Ich beginne meinen Tag in der Regel sehr früh, weil die Morgenstunden
die Zeit sind, wo ich in Ruhe mit Vaduz und anderen Stellen in Europa
korrespondieren kann. Ab neun Uhr morgens bin ich normalerweise mit
Terminen und Sitzungen befasst. An den meisten Tagen habe ich ein
Arbeitsessen, wobei ich vor allem die Abendessen einzuschränken
versuche. Dazu kommen dann noch gesellschaftliche Verpflichtungen,
Vor-träge etc. Mein Tagesablauf ist also sehr variabel, wenn ich kein
Abendessen habe, beende ich meinen Arbeitstag normalerweise
zwischen acht und neun Uhr. Ich versuche, an Wochenenden möglichst
wenig zu machen, vor allem Lese- und Schreibarbeit zuhause.
• Welches sind oder waren für Sie
persönlich wichtige Momente
in Ihrer Tätigkeit als Botschafter?
Ein Höhepunkt war auf jeden Fall die Arbeit am Dossier
Sicherheitsratsreform. Diese war intellektuell und politisch höchst
anspruchsvoll und brachte mich in persönlichen Kontakt mit den
AussenministerInnen von Ländern wie den USA, Japan, Deutschland etc.
Das war eine faszinierende Zeit.
• Wie sieht die Zusammenarbeit
zwischen dem Fürstentum
Liechtenstein und dem Gastland aus?
Wo liegen die Schwerpunkte?
Die bilateralen Kontakte Liechtenstein - USA laufen in erster Linie
über Botschafterin Fritsche in Washington. Ich habe hier ein gutes und
enges Verhältnis zur hiesigen Vertretung der USA, dem mächtigsten
Mitglied der Vereinten Nationen. Das ist für meine Arbeit
unentbehrlich. In den letzten Monaten haben wir vor allem zu den Themen
Sicherheitsratsre-form und Terrorismus intensiv konsultiert.

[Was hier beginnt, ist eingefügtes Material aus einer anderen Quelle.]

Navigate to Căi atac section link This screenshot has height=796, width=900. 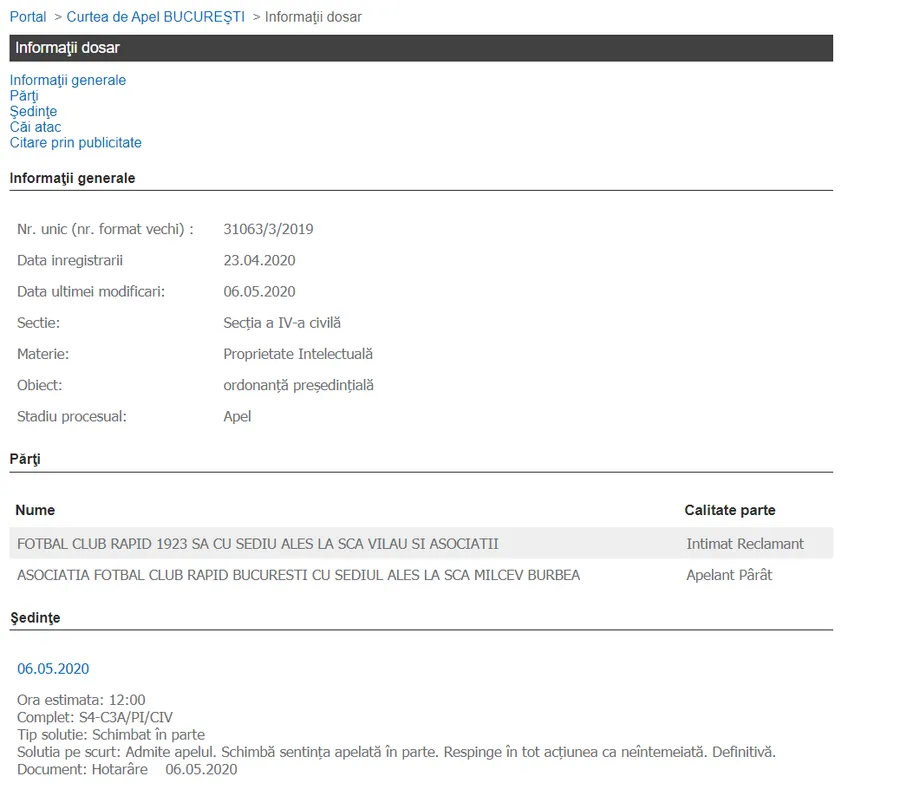pyautogui.click(x=35, y=127)
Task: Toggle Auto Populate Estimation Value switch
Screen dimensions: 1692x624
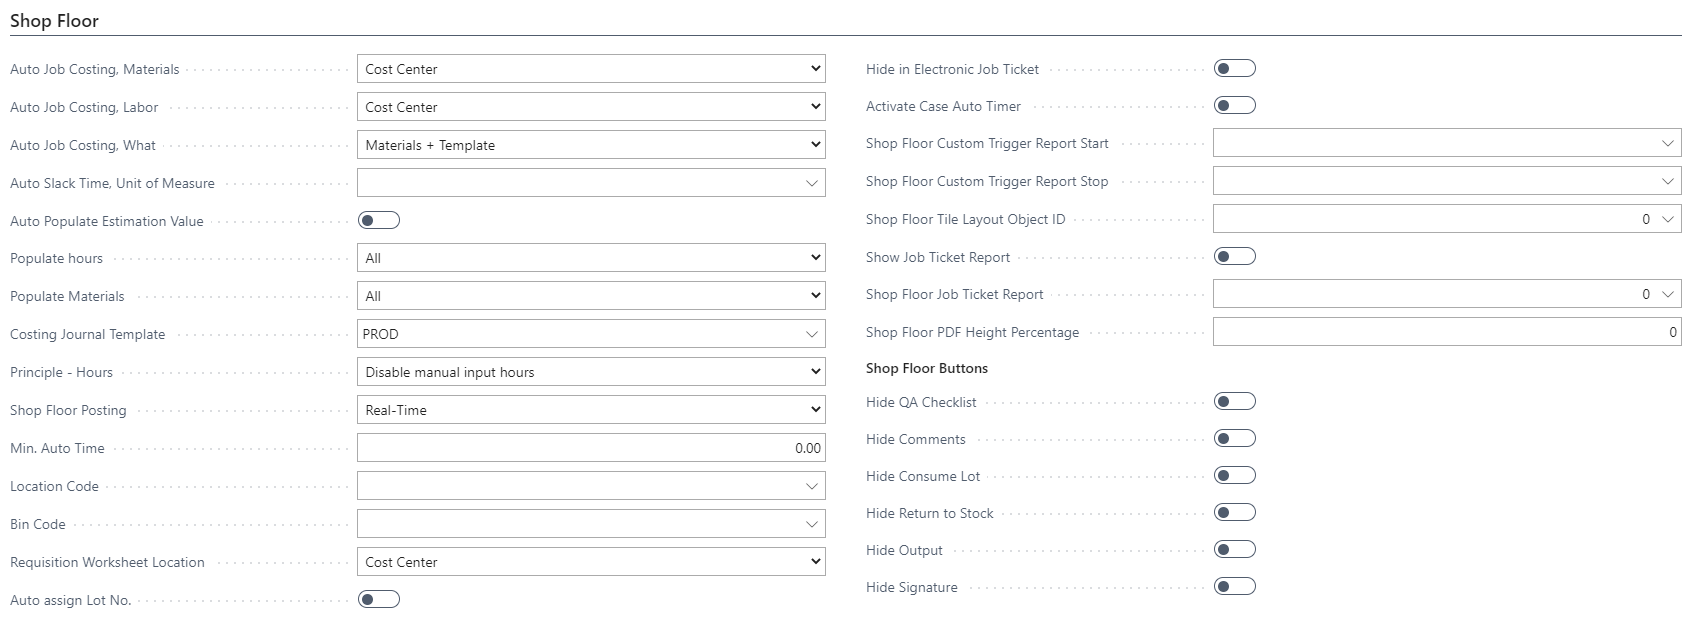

• Die EU ist in der Lage, Staaten
unterschiedlicher Grösse aufzunehmen,
Beispiel Malta. Welche Vorzüge einer
EU-Mitgliedschaft würden
Sie für Liechtenstein
als EWR-Mitgliedstaat sehen?
Aus meiner Sicht als UNO-Botschafter gar keine. Wir haben als
Nicht-Mitglied viel grössere Gestaltungsfreiheit und ganz andere
Möglichkeiten, Liechtenstein als selbständigen und souveränen Staat zu
präsentieren. Natürlich ist das eine einseitige Perspektive und die
europapolitischen Überlegungen sind ganz anderer Art. Doch auch da
scheint mir, dass wir sehr zufrieden sein können, wenn der EWR noch
lange funktioniert.
• Haben Sie, als Botschafter,
eine Vision für die Zukunft
oder was liegt Ihnen
besonders am Herzen?
Ich wünsche mir ein weltoffenes Liechtenstein, welches die
Globalisierung als Chance für den Kleinstaat wahrnimmt. Die weltweite
Vernetzung ist heute so intensiv und die Entwicklungen sind so schnell,
dass wir de facto alle etwas überfordert sind. Wir müssen uns
kontinuierlich anpassen und verstehen, dass unser Bildungs- und unser
Wohlstand uns grossartige Chancen geben. Dazu gehört, dass die Welt
nicht am Bodensee aufhört.
• Was wünschen Sie sich
persönlich für die Zukunft?
Mehr Rationalität in der Weltpolitik und die Einsicht, dass die
Entwicklung in armen Ländern letzlich in unserem Eigeninteresse liegt.